According to a recently published study, over the past decade, there has been a dearth of funding aimed at improving the care patients receive during outpatient visits. This is especially important, because ambulatory care patient visits outnumber hospital admissions by 300 to 1. Despite these numbers, over 50% of all medical malpractice settlements are for adverse events that occurred in outpatient (office) settings. What’s more, over 65% of those cases involved “major” injuries or death.
According to the American Medical Association’s Center for Patient Safety, the most common errors committed in outpatient or office settings include incorrect prescribing of medications, misdiagnoses, failing to report test results, and poor communication. (For example, according to a 2009 study published in the Archives of Internal Medicine, office-based physicians failed to follow up on clinically meaningful test results almost 8% of the time.) The AMA’s website quoted Matthew K. Wynia, M.D., M.P.H. as saying that missed test results “should never happen.” Dr. Wynia further stated, “You ordered the test. Why did you order the test if you weren’t going to do something with the result? It’s almost like a never event. If you’re going to order the test, then what you’re going to do with the result needs to be clear.”
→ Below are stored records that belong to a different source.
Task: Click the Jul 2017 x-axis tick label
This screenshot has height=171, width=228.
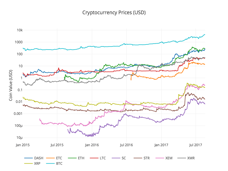Action: [x=196, y=145]
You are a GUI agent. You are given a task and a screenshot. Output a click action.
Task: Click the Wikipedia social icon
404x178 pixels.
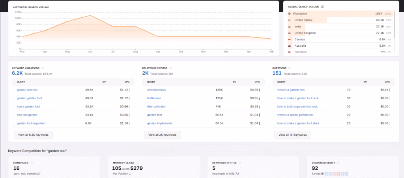324,173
In the Journal of the American Medical Association‘s December 14, 2011 issue, a commentary co-authored by Dr. Wynia concluded that more research must be performed to determine why so many errors are committed in outpatient-based settings, and the total number of mistakes that have occurred. To date, no definitive studies have been performed to determine the number of preventable mistakes committed in outpatient settings. However, according to a 1999 study, as many as 98,000 Americans die every year in hospital settings due to malpractice. One can only assume that based upon the disparity between the number of office visits and hospital admissions, the number of Americans who die annually from medical mistakes committed in outpatient settings may be as high as 250,000. The AMA website also quoted David C. Classen, M.D., who co-authored the aforementioned commentary with Dr. Wynie, as saying, “Nailing down the incidence [of outpatient care errors] is the only way you can measure whether all these interventions are really leading to any improvements. There are a lot of evangelical beliefs in patient safety – that if we just do this, it will get better. But it won’t get better if we don’t have any reliable way to measure.”
The AMA should be congratulated on recognizing that more must be done to improve the care patients receive in outpatient settings. However, before any meaningful steps can be made, there must be adequate funding to study why so errors are being committed, and what healthcare providers can do to prevent making those errors again and again.